»»
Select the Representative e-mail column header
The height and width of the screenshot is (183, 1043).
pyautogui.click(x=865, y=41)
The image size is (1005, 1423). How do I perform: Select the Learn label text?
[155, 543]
««
»»
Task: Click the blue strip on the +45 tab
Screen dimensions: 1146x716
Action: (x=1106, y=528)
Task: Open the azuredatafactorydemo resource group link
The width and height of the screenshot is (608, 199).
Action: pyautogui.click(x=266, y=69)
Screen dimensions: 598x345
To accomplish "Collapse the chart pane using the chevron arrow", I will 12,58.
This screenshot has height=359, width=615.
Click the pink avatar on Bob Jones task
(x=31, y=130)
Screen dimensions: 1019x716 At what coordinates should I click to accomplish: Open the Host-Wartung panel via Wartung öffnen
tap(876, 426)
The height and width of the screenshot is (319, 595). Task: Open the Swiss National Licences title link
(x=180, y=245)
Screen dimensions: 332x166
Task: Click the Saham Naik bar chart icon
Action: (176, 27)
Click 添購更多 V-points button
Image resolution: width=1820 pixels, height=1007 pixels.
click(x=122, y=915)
««
## Task
Give back the rows from the line containing "The height and width of the screenshot is (319, 595)." through the line containing "click(x=122, y=915)", with "button" changed to "control" and nothing else altered.

## Task solution
The height and width of the screenshot is (319, 595). Task: Open the Swiss National Licences title link
(x=180, y=245)
Screen dimensions: 332x166
Task: Click the Saham Naik bar chart icon
Action: (176, 27)
Click 添購更多 V-points control
Image resolution: width=1820 pixels, height=1007 pixels.
click(x=122, y=915)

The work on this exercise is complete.